Exercise details:
Copy exactly the stretch of data below from the line with "Given: Click New Budget Entry link" through the line with "Check the Θέση Στάθμευσης option", including both of those lines.

Saved entries:
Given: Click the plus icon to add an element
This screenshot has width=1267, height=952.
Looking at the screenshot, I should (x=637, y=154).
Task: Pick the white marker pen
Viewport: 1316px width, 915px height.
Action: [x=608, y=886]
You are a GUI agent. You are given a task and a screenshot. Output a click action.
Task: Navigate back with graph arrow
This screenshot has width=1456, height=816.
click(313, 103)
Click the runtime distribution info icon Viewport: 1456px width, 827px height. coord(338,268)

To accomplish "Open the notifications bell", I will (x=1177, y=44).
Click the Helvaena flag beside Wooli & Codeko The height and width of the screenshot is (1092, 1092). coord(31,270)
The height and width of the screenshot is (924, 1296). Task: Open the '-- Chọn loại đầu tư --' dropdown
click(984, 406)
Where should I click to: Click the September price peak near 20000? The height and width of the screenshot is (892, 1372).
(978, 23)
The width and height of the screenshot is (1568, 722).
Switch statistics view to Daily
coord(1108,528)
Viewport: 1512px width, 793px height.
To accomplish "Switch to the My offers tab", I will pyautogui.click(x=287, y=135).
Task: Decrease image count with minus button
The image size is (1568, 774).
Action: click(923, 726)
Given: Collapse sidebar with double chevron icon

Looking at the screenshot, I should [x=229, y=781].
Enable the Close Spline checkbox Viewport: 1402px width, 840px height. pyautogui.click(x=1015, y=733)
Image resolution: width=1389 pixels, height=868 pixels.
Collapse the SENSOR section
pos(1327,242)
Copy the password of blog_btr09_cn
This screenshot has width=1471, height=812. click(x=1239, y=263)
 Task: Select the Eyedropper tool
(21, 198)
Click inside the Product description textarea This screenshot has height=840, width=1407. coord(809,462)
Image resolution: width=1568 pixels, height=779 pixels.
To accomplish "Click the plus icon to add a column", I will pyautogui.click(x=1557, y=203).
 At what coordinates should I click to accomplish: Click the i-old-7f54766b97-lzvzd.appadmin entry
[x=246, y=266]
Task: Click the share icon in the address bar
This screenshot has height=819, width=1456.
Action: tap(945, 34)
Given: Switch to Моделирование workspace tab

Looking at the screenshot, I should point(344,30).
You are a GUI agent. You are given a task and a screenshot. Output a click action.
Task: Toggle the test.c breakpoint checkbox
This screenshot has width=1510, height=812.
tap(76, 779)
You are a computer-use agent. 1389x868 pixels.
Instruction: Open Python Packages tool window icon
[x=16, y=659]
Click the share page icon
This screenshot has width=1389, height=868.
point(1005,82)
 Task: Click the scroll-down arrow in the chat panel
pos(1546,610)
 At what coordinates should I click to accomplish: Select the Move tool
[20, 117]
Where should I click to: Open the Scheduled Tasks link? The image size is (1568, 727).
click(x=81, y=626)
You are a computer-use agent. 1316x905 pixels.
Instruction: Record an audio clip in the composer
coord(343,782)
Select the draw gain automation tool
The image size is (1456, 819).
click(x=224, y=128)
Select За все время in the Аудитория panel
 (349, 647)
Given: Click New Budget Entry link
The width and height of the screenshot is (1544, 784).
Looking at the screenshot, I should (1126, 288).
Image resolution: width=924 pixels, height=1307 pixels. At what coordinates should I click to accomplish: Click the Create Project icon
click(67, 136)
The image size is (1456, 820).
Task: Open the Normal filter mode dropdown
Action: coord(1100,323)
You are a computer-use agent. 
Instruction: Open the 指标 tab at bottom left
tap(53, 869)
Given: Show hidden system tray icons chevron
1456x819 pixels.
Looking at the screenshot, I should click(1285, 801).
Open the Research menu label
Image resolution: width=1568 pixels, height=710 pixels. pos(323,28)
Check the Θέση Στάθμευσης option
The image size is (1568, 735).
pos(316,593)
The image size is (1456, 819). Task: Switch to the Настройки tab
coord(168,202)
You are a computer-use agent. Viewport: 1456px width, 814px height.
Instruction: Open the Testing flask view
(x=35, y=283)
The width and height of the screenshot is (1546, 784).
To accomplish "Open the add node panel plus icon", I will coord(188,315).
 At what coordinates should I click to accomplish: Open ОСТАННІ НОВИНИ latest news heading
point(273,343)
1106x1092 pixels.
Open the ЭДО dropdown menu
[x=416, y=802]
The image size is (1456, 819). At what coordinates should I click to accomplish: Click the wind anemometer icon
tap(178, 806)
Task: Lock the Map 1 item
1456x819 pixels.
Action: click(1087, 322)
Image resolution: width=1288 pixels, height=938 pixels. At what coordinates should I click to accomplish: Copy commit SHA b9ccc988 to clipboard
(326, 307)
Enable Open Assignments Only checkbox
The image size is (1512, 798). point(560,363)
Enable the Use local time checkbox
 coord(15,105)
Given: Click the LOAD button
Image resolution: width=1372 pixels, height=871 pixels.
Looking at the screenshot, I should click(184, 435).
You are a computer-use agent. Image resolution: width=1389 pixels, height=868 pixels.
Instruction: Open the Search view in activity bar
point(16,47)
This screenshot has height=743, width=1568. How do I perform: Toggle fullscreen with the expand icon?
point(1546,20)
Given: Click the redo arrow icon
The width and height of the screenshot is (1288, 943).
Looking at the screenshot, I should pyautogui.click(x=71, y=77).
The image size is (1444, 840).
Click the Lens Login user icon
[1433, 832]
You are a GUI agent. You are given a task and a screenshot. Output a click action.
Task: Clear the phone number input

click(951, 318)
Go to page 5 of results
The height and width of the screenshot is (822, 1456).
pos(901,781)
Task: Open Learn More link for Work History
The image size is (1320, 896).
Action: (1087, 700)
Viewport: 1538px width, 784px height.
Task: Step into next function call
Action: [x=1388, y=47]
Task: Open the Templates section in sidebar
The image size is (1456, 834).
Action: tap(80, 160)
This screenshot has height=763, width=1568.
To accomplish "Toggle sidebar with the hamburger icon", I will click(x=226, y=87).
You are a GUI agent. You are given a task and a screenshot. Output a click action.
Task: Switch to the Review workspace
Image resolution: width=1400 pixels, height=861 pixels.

Reply to the exercise:
Given: Click New Budget Entry link
The width and height of the screenshot is (1544, 784).
Looking at the screenshot, I should (1126, 288).
Image resolution: width=924 pixels, height=1307 pixels. At what coordinates should I click to accomplish: Click the Create Project icon
click(67, 136)
The image size is (1456, 820).
Task: Open the Normal filter mode dropdown
Action: coord(1100,323)
You are a computer-use agent. 
Instruction: Open the 指标 tab at bottom left
tap(53, 869)
Given: Show hidden system tray icons chevron
1456x819 pixels.
Looking at the screenshot, I should click(1285, 801).
Open the Research menu label
Image resolution: width=1568 pixels, height=710 pixels. pos(323,28)
Check the Θέση Στάθμευσης option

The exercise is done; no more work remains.